Compiti da svolgere –
• 1. Trascrivi dall'estratto su Mario Tozzi il passo compreso tra "La timidezza che" e "Savinio e Severini.", estremi inclusi.
• 2. Nell'estratto su Mario Tozzi, chi regala all'artista ancora bambino una scatola di colori ad olio?
____ Estratto del documento
L’artista è ancora un bambino, e già palesa un interesse notevole per la pittura, quando una cugina di Guglielmo Marconi, miss Daisy Prescot, probabilmente affascinata da tale precoce passione, gli regala una scatola di colori ad olio che lo lasciano letteralmente incantato.

Comprendendo immediatamente la propria futura strada, nel giro di qualche tempo si reca a studiare a Bologna, ove conosce alcuni dei più importanti artisti dell’epoca.

Dopo la partecipazione alla Prima Guerra Mondiale – viene congedato nel 1929 – Tozzi sposa una ragazza francese e si stabilisce in quel di Parigi, e sarà proprio la Ville Lumière a decretarne il successo: le sue opere plastiche e lineari, precise ed essenziali, conquistano la critica d’oltralpe, ed ottiene in tal modo la possibilità di partecipare a prestigiose esposizioni, nonché di conquistare importanti riconoscimenti, tanto che nel 1936, una volta rientrato in Italia, a Roma, esporrà alla Biennale.

La timidezza che ne contraddistingue il carattere lo porta a vivere tendenzialmente isolato dall’ambiente artistico, anche se ciò non gli impedisce di fondare Le Groupe de Sept, definito anche Les Italiens del Paris, cui appartengono Campigli, De Chirico, De Pisis, Paresce, Savinio e Severini.

Un gruppo il cui tratto distintivo, secondo Renato Barilli, consiste in uno spirito archeologico ostentato, e riferendosi alla figura di Mario Tozzi riscontra la categoria dell’iperrealismo lenticolare, attraverso un’arte a tratti schematica e stereotipata.
________
____ Dati forniti
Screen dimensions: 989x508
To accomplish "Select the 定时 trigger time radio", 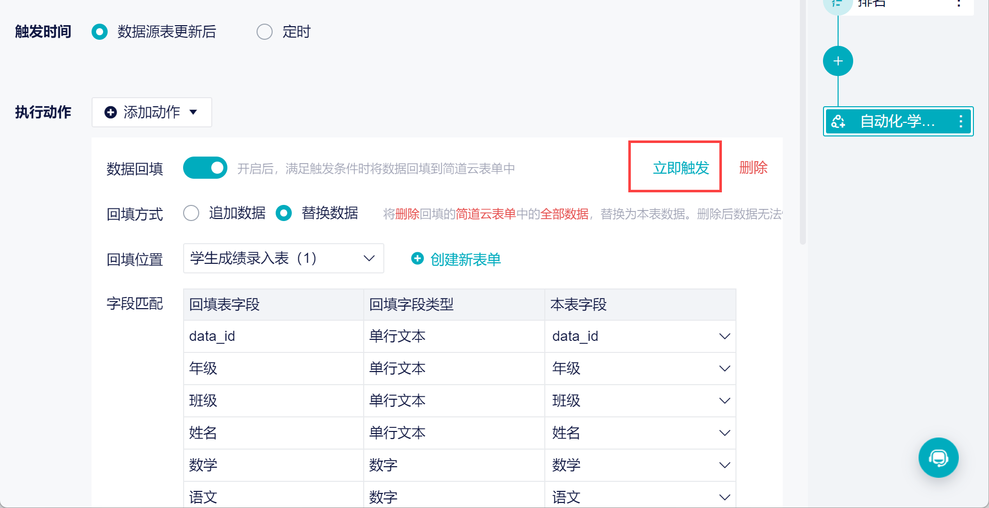I will click(265, 32).
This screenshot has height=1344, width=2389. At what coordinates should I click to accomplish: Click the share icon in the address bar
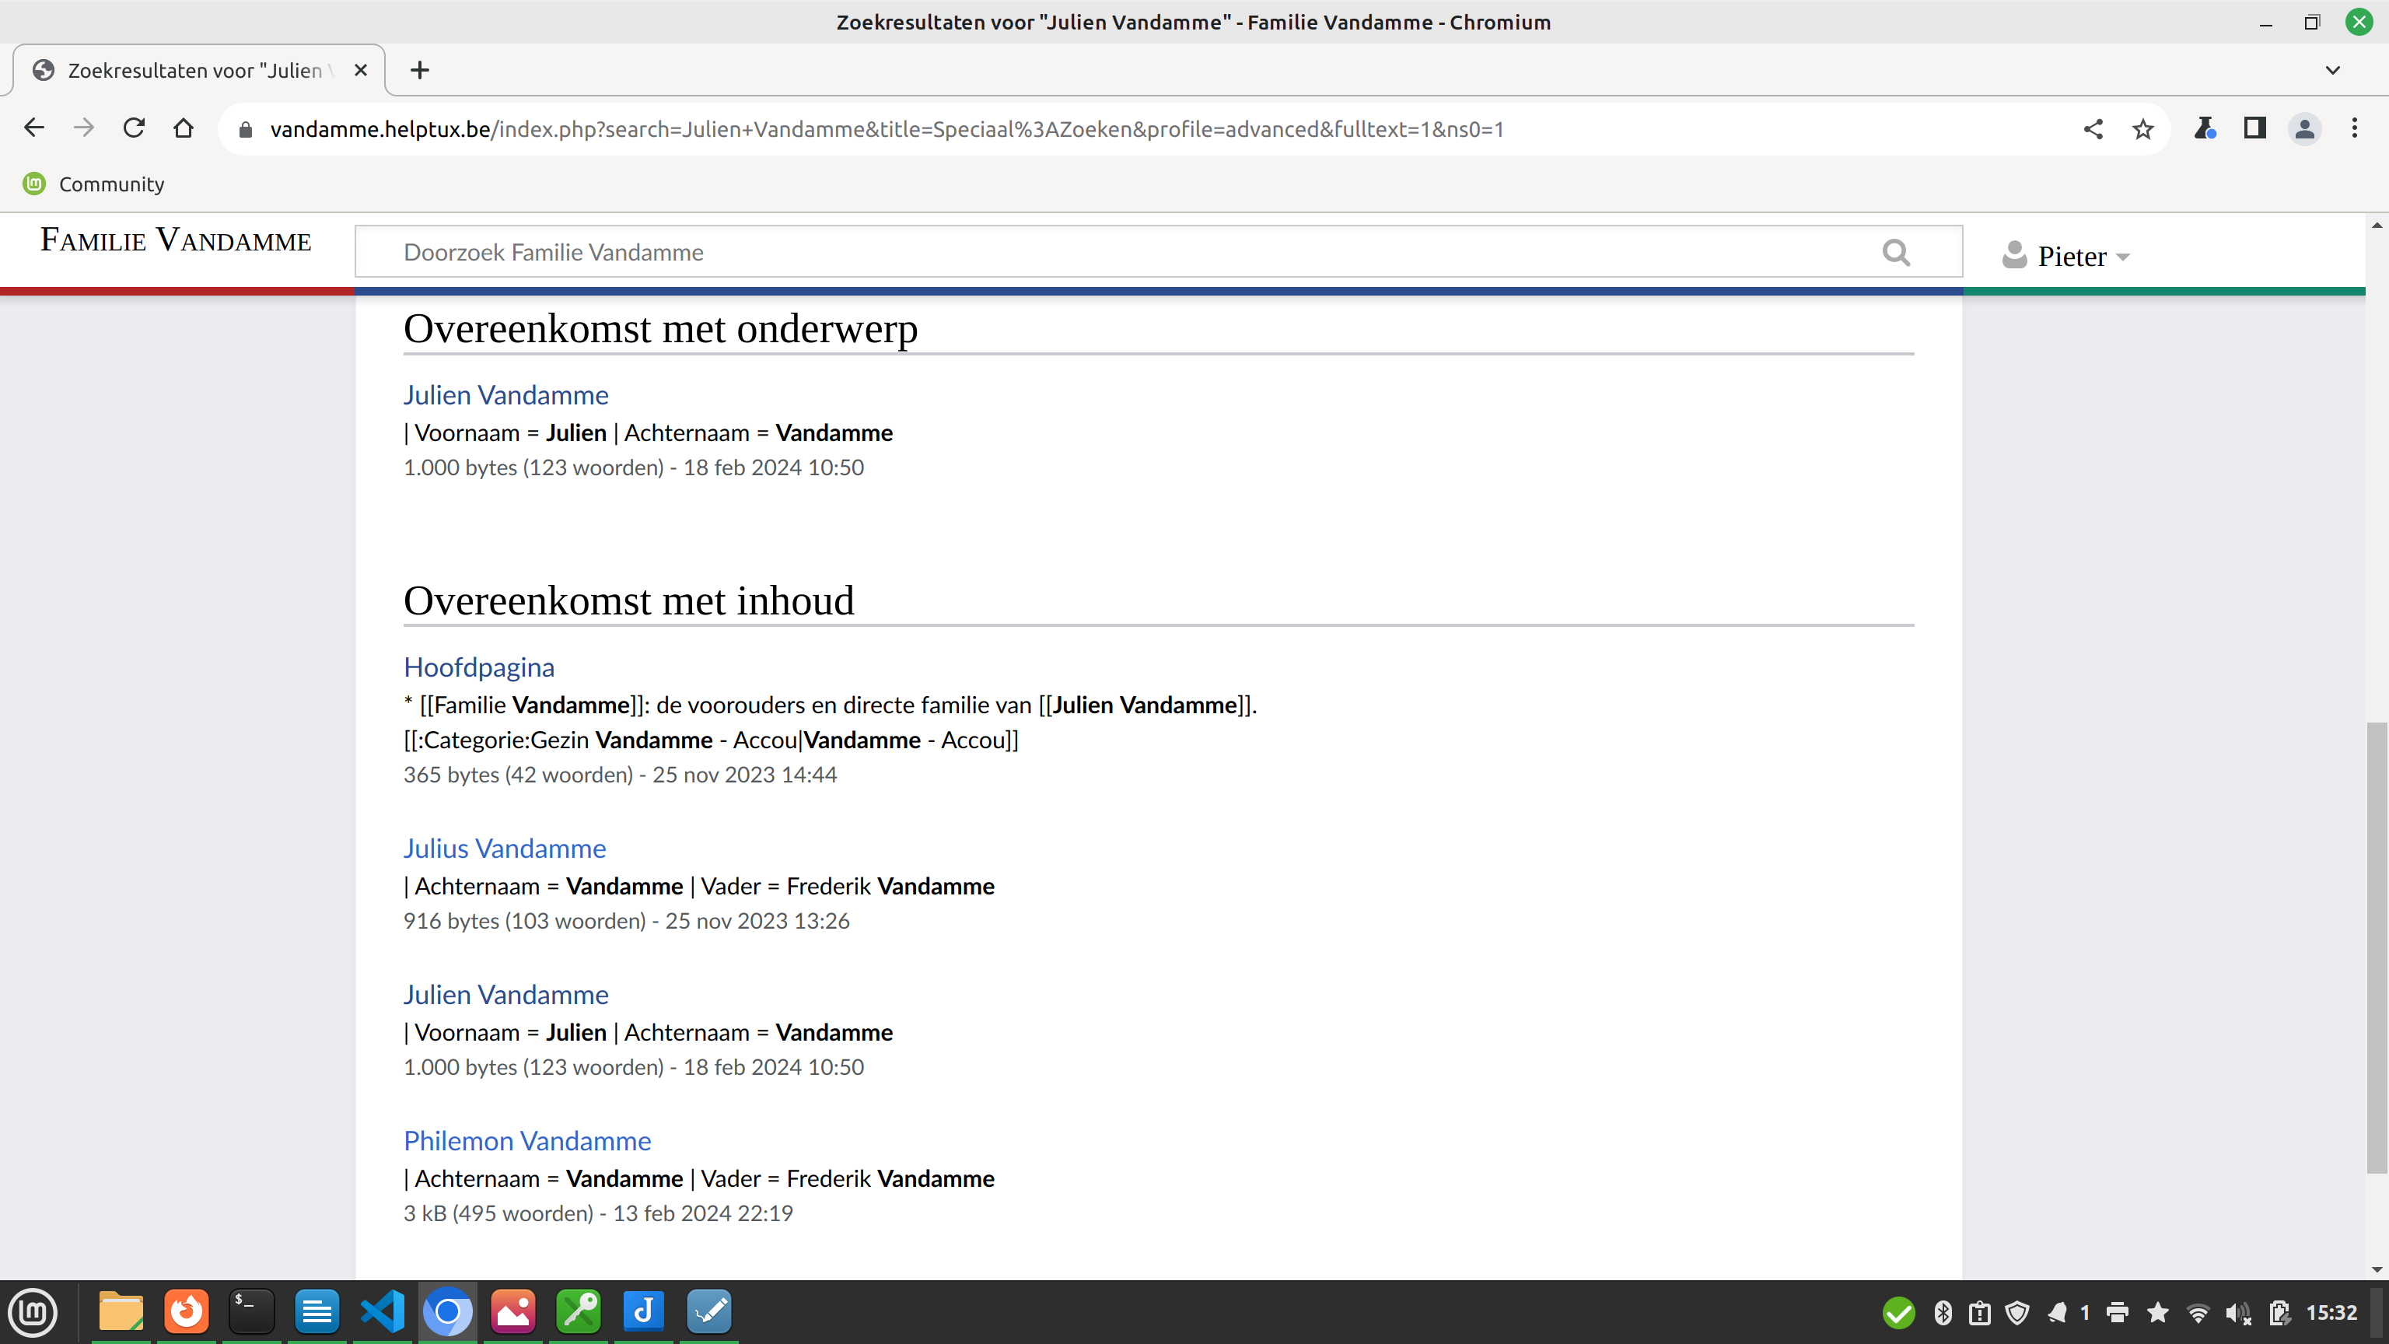pos(2093,129)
________
Risultati per compito –
• 1.
La timidezza che ne contraddistingue il carattere lo porta a vivere tendenzialmente isolato dall’ambiente artistico, anche se ciò non gli impedisce di fondare Le Groupe de Sept, definito anche Les Italiens del Paris, cui appartengono Campigli, De Chirico, De Pisis, Paresce, Savinio e Severini.

• 2. Miss Daisy Prescot, una cugina di Guglielmo Marconi.